Ramsey’s Theorem and Ultrafilters

In this post, I will go through a proof of one of my favorite results in combinatorics using a technique that is not necessarily well known outside of logic.

Ramsey’s Theorem

There are many ways to describe (Infinite) Ramsey’s Theorem. One description uses graph theory. A graph is a set of vertices (nodes) and edges (connections between the nodes). A clique in a graph is a subset X of the set of vertices such that all vertices in X have edges between them. An anti-clique is a subset X of the set of vertices such that no two vertices in X have edges between them.

Theorem: Every infinite graph has an infinite clique or an infinite anti-clique.

We can formalize Ramsey’s Theorem in another way. A two-coloring of a set X is a function f : X \to \{ 0, 1 \}; in other words, a partition of X into two sets (the elements 0 and 1 are the “colors”, often representing blue and red). GIven a set X, the set [X]^2 is the set of pairs of elements of X. For example, the set [\mathbb{N}]^2 is the set of (unordered) pairs of natural numbers, e.g., it’s the set {0, 1}, {0, 2}, {1, 2}, {0, 3}, etc.

A two-coloring of [\mathbb{N}]^2.

Theorem (Ramsey’s Theorem for Pairs): If f is a two-coloring of [\mathbb{N}]^2, there is an infinite set H such that all pairs of elements of H get the same color.

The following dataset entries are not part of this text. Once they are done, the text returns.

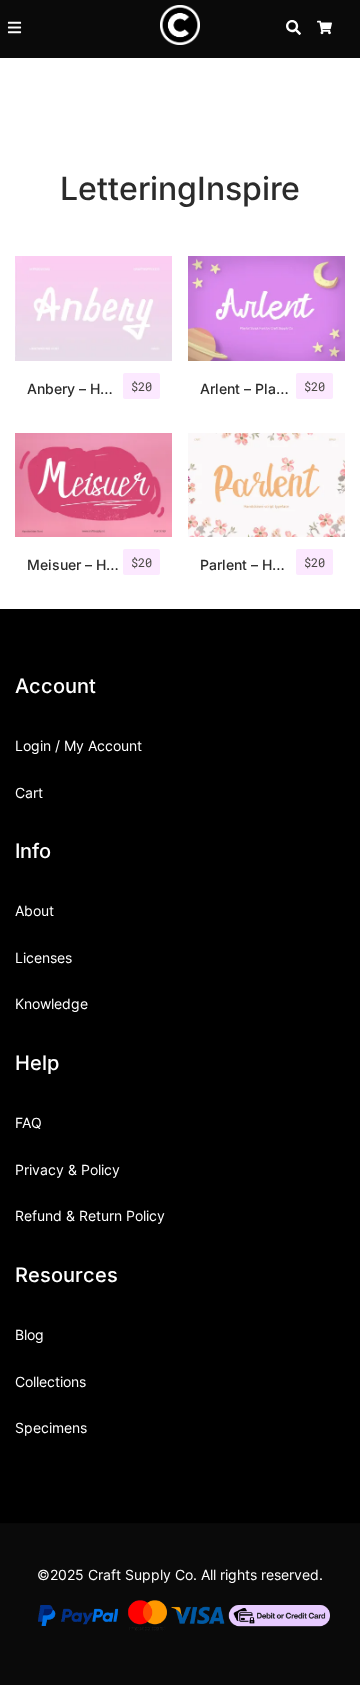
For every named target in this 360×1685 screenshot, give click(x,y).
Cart (29, 792)
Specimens (51, 1427)
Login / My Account (78, 745)
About (34, 910)
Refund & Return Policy (90, 1215)
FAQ (28, 1122)
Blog (29, 1334)
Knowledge (51, 1003)
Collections (50, 1381)
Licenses (43, 957)
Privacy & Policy (67, 1169)
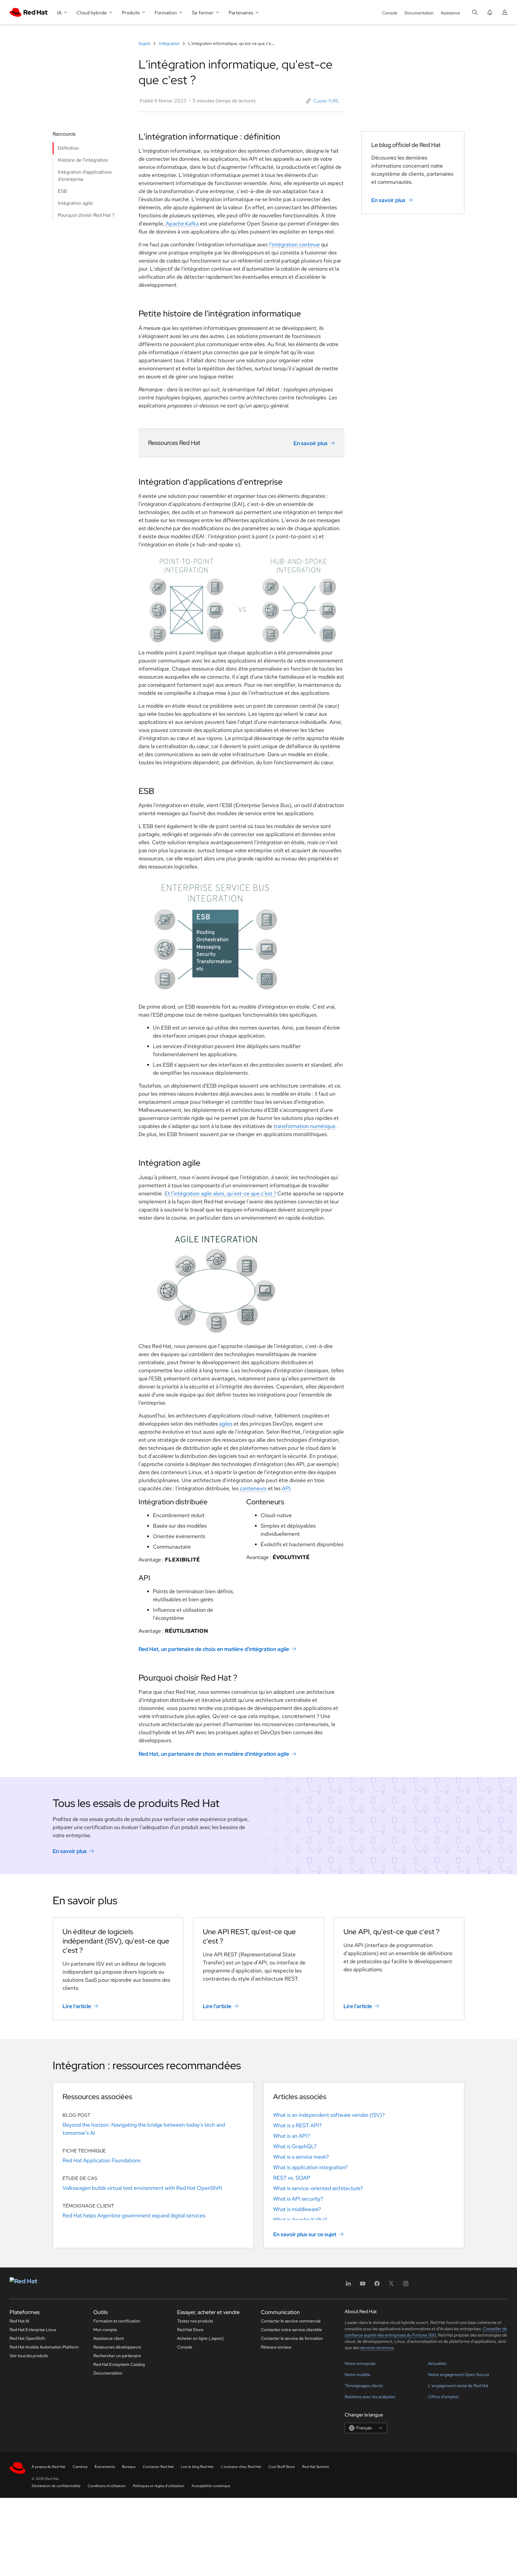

These two theorems are equivalent: given a two-coloring of the set of pairs of natural numbers, you can form an infinite graph by letting the set of vertices just be \mathbb{N}, and by putting an edge between numbers n and m if and only if the color f(n, m) = 1. You can also go the other way: given a graph, you can form a two-coloring of the set of pairs of vertices of the graph in a canonical way.

This second statement, while more difficult to parse, is the one we will focus on for this post.

First, let’s prove an easier statement: if f is a two-coloring of \mathbb{N}, there is an infinite set X such that every element of X gets the same color. (This would be referred to as “Ramsey’s Theorem for Singletons”.)

A two-coloring of \mathbb{N}

This result is fairly easy to prove: let A = \{ n : f(n) = 0 \} and B = \{ n : f(n) = 1 \}. One of these two sets must be infinite, and every element of A gets color 0 (blue), while every element of B gets 1 (red).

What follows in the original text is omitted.